According to Fullerton, the nationwide Safe Zone meetings tend to be knowledge-focused, but what the students really wanted to walk away with were skills.
This past year, the Pride Center took time off from Safe Zone to critically look at what they are trying to do with its training sessions and to see what was working and what was not. Out of this process came the new training program, LUally.
Amanda Slichter, an assistant director of residence life, said that the most important aspect of LUally —continuous, personalized and skills-based training — is going to make it successful in meeting the needs of Lehigh’s students.
“Ally-ship is not a drop in, drop out, once and done thing,” Slichter said. “Everyone has a different ally-ship journey, and the more that you participate in the learning opportunities, the better ally that you’re going to be.”
LUally training sessions are not solely dedicated to learning the right terms and being up to date on the language, Slichter said, but it also focuses on learning how to interact and get real practice and experience.
Another one of LUally’s goals is to help promote ongoing learning in a tailored way.
“It’s not like I can go to one training and learn everything there is about being an ally and then I’m good and I’m set,” Fullerton said. “I have to do my work on an ongoing basis. And so LUally, rather than being one training, is a network of trainings.”
There are different skills needed for different types of people, Fullerton said, and LUally is making sure they are delivering content that makes sense depending on the audience.
This program is designed to cater to the demand on campus. There are three opportunities this year open to everyone at Lehigh, and there are also opportunities that specific groups or offices can request to have.
Everyone that goes to any event affiliated with LUally will receive a card, and as they continue to engage in activities or learning, they will receive a badge that is added to the card.
Hannah Street, ’16, said she went to the LUally program because she is interested in doing her part in making Lehigh an inclusive community for everyone.
“This program is important for Lehigh because it focuses on the importance of ongoing learning about LGBTQ+ topics,” Street said. “While it is good for everyone to attend a session and learn basics, change can really be made on campus when people attend multiple sessions and deepen their understanding about what it means to be an ally.”
LUally wants the idea of being an ally to be something active and, with the use of the badges, get people to keep attending sessions.
“It’s kind of putting your ally-ship into action, if you will,” Fullerton said. “It’s not something that you are, but it’s sort of something that you’re constantly doing.”
Slichter said LUally wants to make sure all Lehigh students, no matter their sexual orientation, have the fullest Lehigh experience with no barriers. The program is continuously working to better Lehigh’s community and create the change needed to do so.

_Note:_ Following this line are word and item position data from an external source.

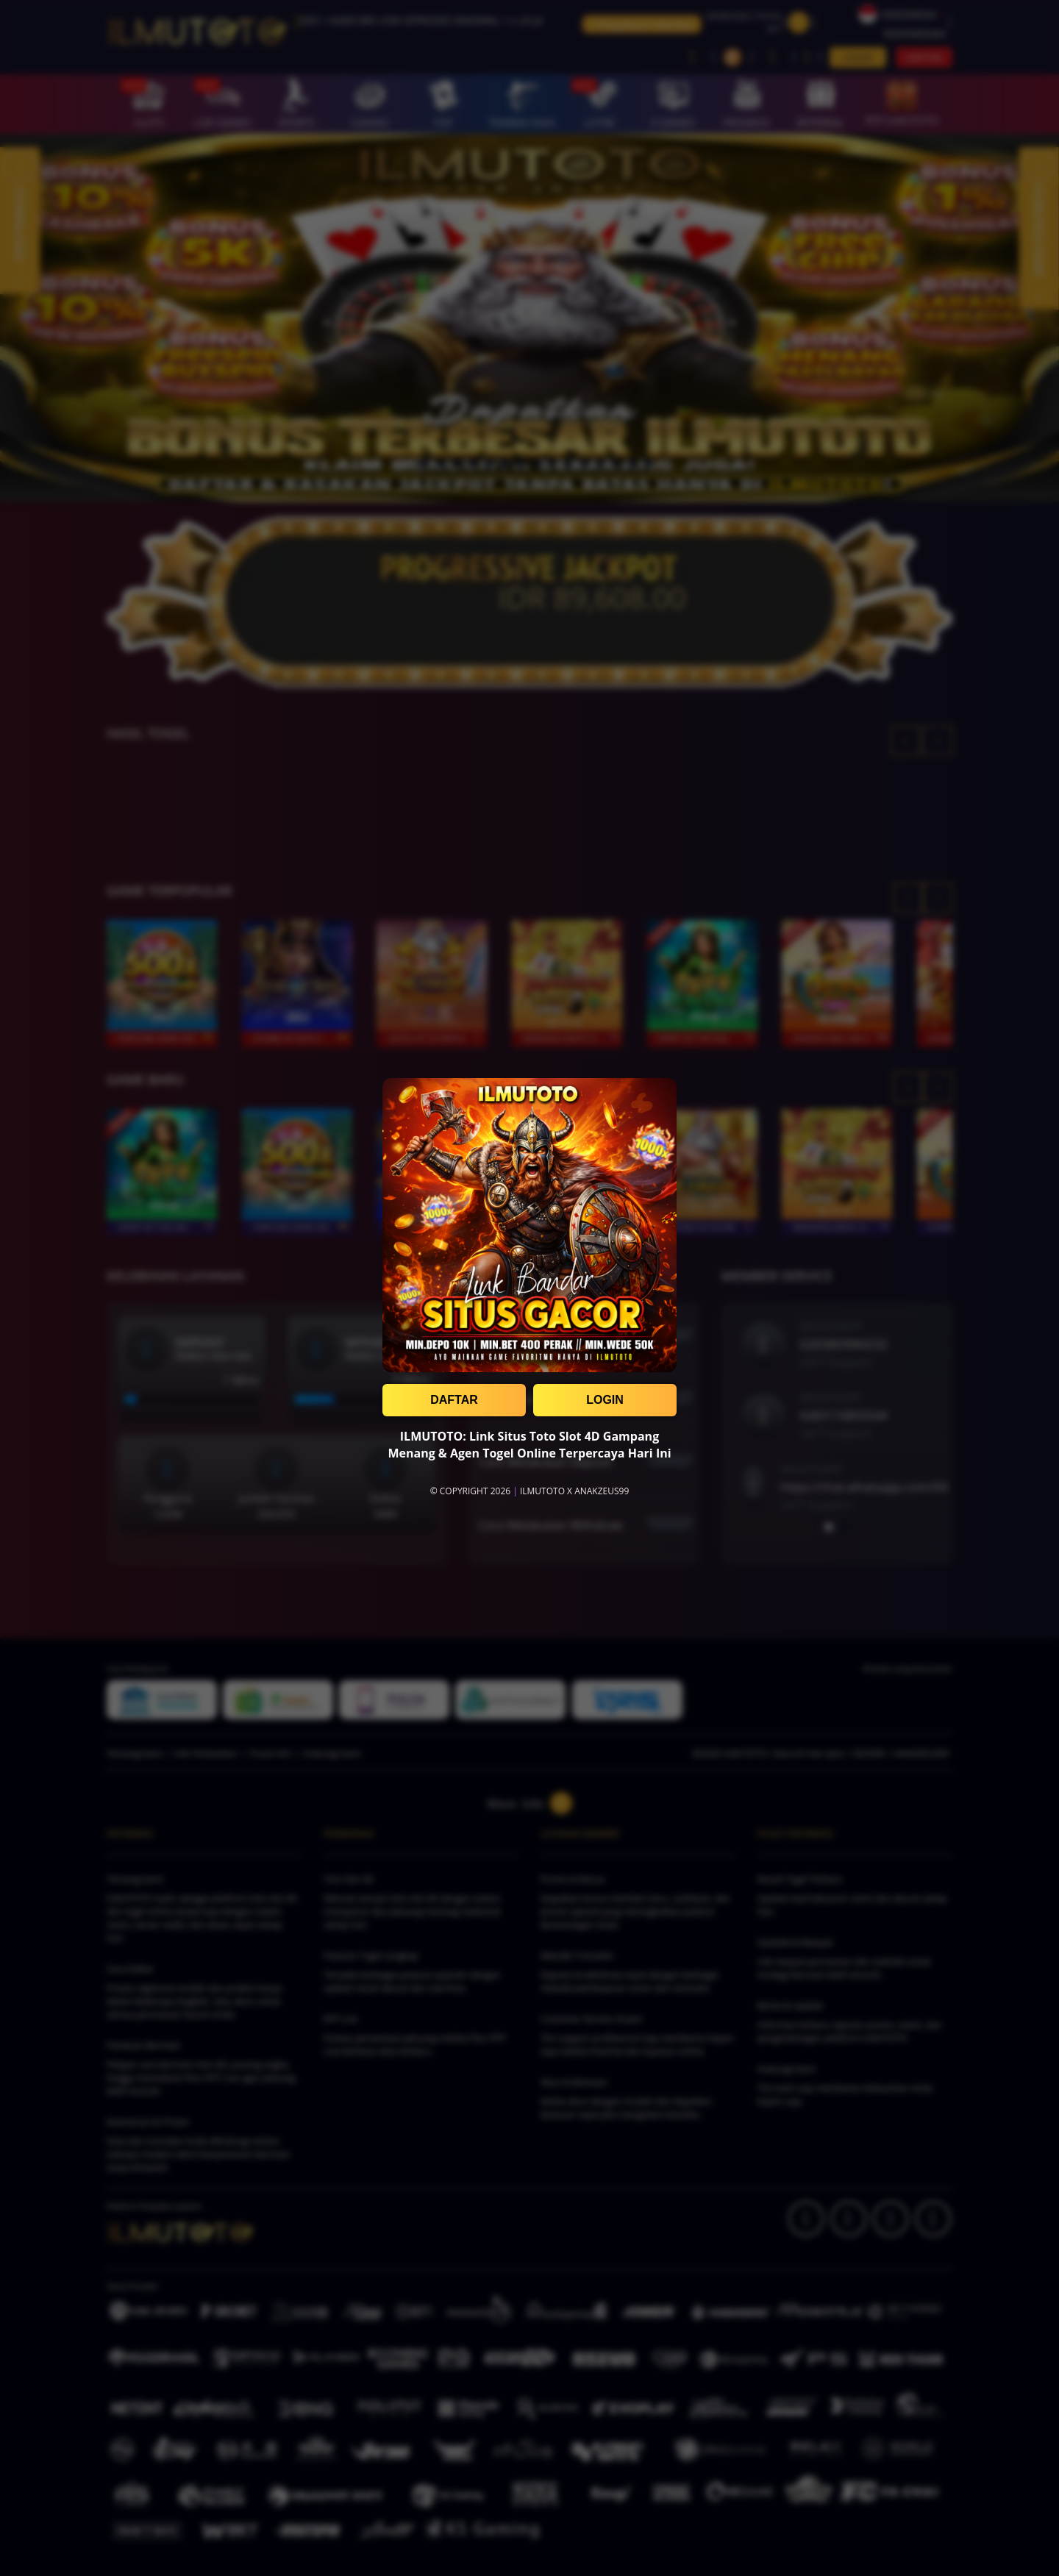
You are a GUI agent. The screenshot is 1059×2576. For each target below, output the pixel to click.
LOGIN (605, 1400)
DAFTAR (454, 1400)
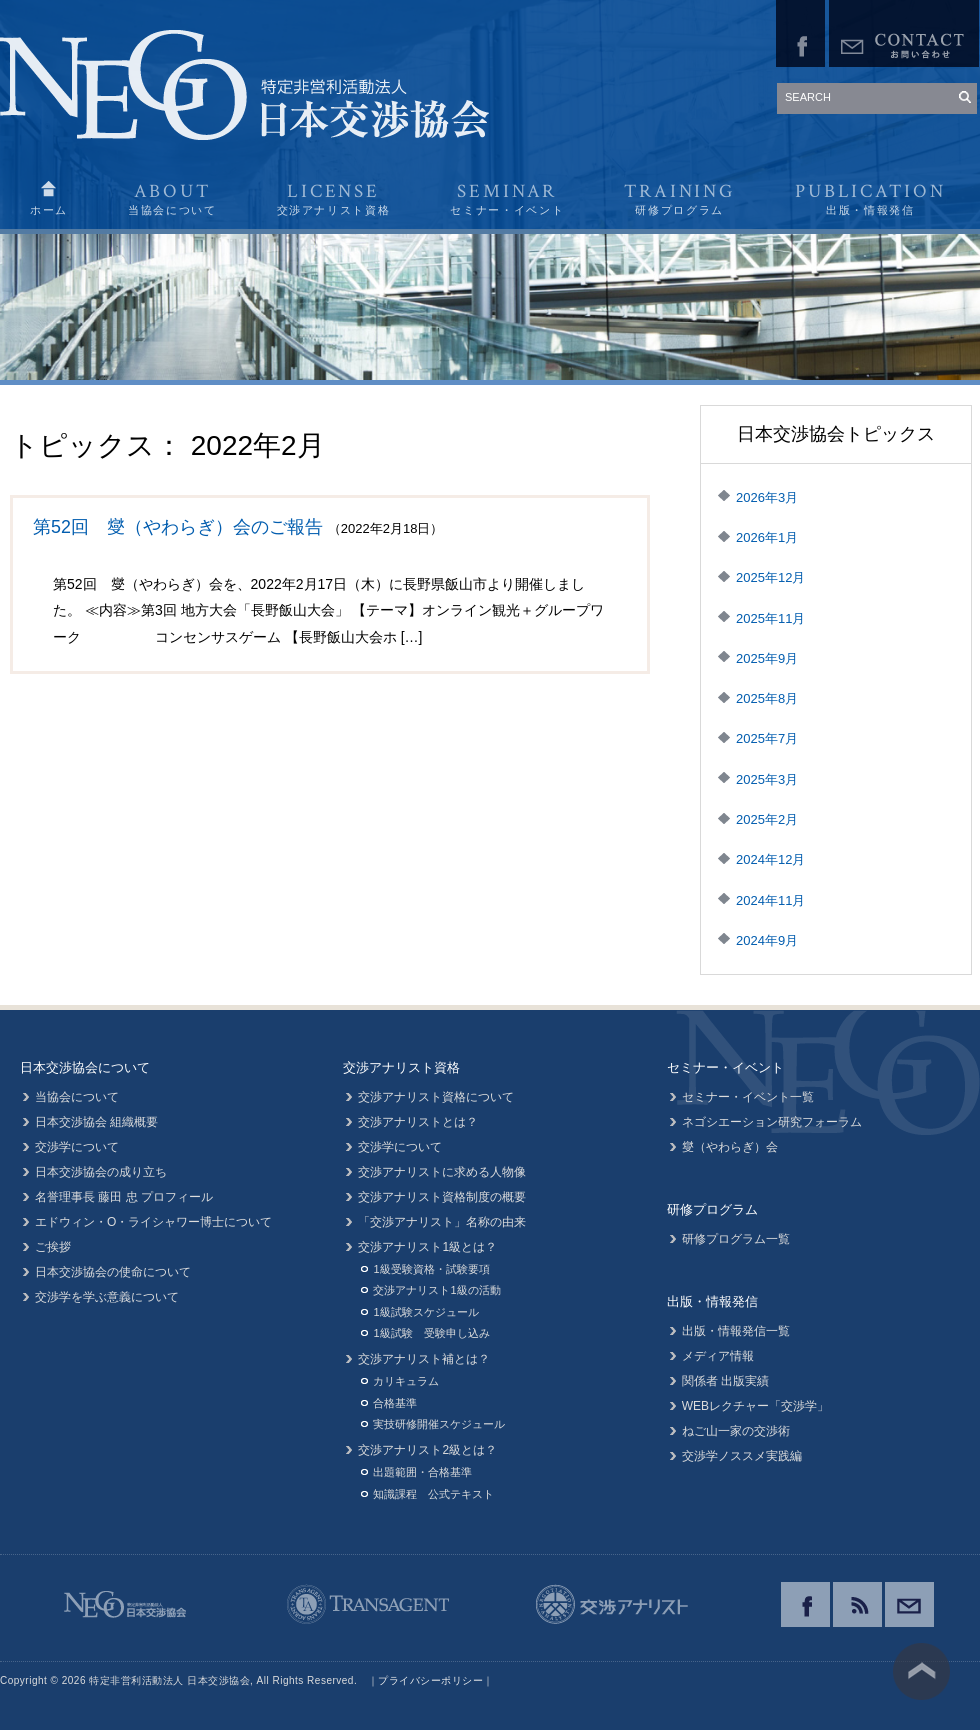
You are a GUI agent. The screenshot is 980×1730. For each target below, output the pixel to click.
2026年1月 (767, 537)
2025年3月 (767, 779)
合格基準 (395, 1403)
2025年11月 (770, 618)
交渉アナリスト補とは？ (424, 1359)
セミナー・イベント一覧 (748, 1097)
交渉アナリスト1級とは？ (427, 1247)
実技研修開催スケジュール (439, 1424)
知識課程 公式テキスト (433, 1494)
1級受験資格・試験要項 (431, 1269)
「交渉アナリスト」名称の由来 (442, 1222)
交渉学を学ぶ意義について (107, 1297)
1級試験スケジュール (425, 1312)
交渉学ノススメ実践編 (742, 1456)
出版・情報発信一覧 (736, 1331)
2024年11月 (770, 900)
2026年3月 (767, 497)
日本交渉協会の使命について (113, 1272)
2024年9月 (767, 940)
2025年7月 (767, 738)
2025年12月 (770, 577)
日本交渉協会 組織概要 (96, 1122)
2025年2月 (767, 819)
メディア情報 (718, 1356)
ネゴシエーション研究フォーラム (772, 1122)
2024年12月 (770, 859)
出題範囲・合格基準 (422, 1472)
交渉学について (77, 1147)
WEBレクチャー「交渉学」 (755, 1406)
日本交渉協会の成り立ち (101, 1172)
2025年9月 (767, 658)
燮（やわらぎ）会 (730, 1147)
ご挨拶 (53, 1247)
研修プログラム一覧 (736, 1239)
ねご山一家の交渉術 (736, 1431)
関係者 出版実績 (725, 1381)
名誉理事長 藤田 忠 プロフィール (124, 1197)
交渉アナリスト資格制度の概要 (442, 1197)
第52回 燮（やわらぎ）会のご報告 (178, 527)
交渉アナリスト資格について (436, 1097)
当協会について (77, 1097)
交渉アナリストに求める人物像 (442, 1172)
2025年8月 (767, 698)
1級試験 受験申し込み (431, 1333)
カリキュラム (406, 1381)
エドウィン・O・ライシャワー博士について (153, 1222)
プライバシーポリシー (430, 1680)
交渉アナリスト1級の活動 (436, 1290)
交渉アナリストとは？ (418, 1122)
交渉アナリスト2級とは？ (427, 1450)
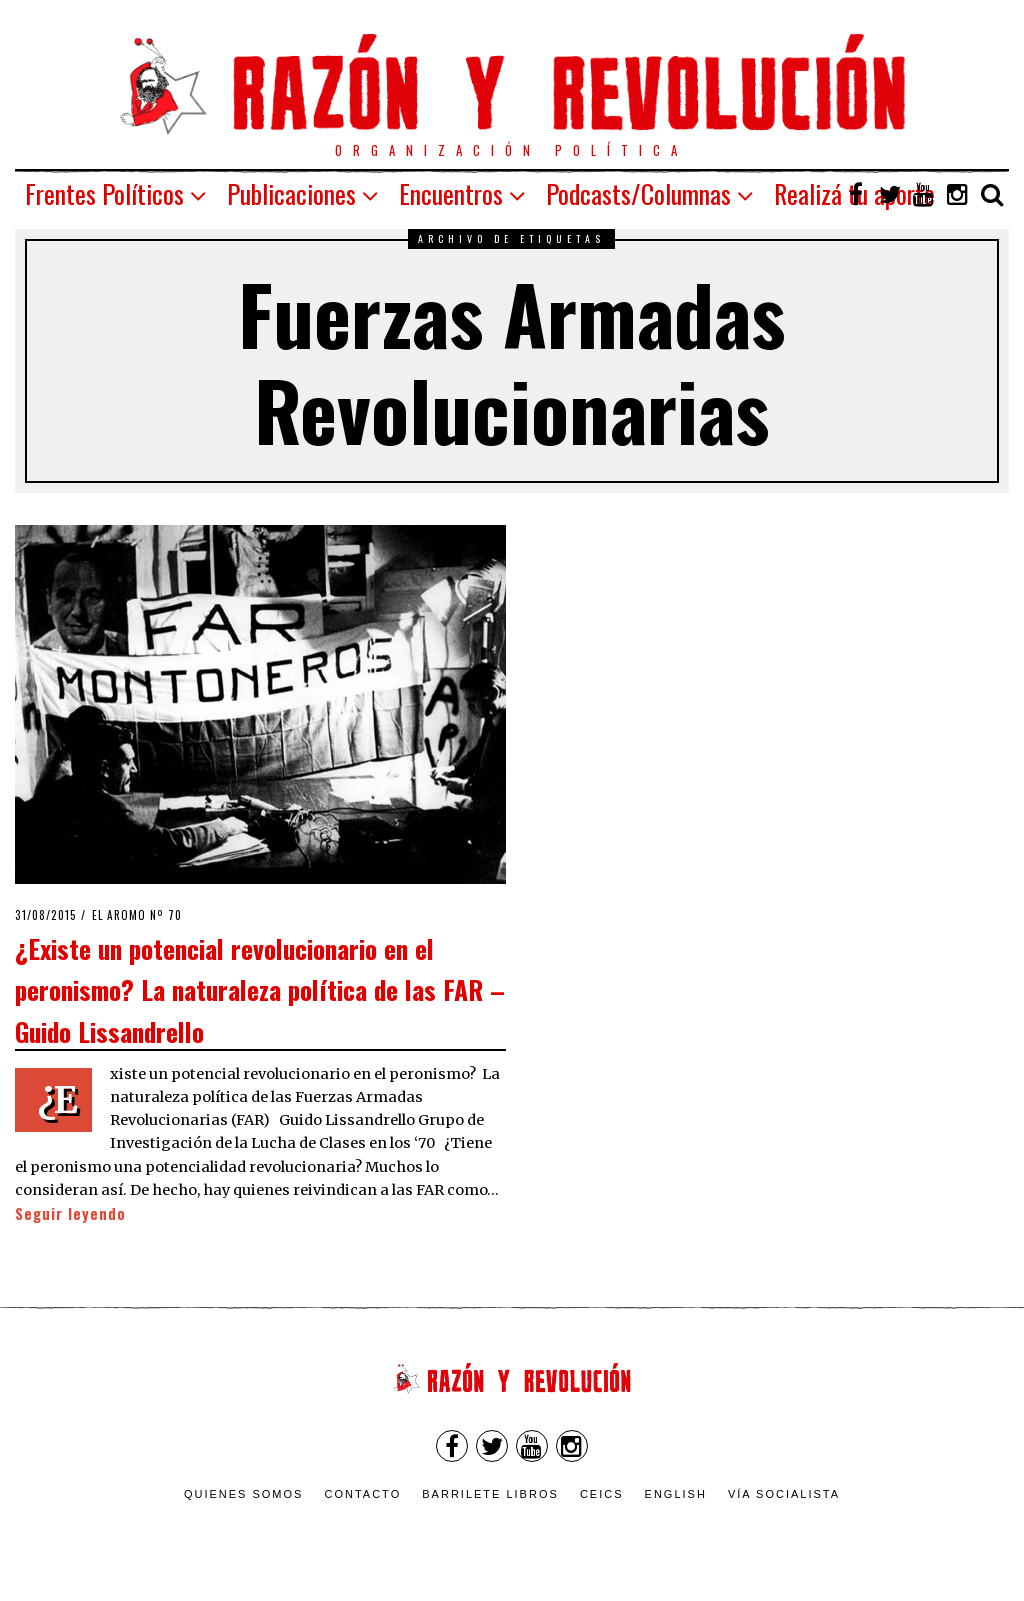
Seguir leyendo (70, 1213)
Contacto (362, 1494)
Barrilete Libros (490, 1494)
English (676, 1494)
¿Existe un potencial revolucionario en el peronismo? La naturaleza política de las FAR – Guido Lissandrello (260, 989)
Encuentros (451, 193)
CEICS (602, 1494)
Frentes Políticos (104, 193)
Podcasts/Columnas (638, 193)
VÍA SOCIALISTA (784, 1494)
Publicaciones (291, 193)
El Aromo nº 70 (137, 915)
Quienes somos (244, 1494)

“I think a lot of times we tend to just think of an ally as being very interpersonal,” Fullerton said. “As a kind of being that like ‘I’m going to do for my friend over here when they need it,’ but there’s other dimensions too of being an ally. It’s about being able to critique and question your own stereotypes and beliefs. I think it’s also about being able to effectively advocate for change — whether that’s something big or something small.”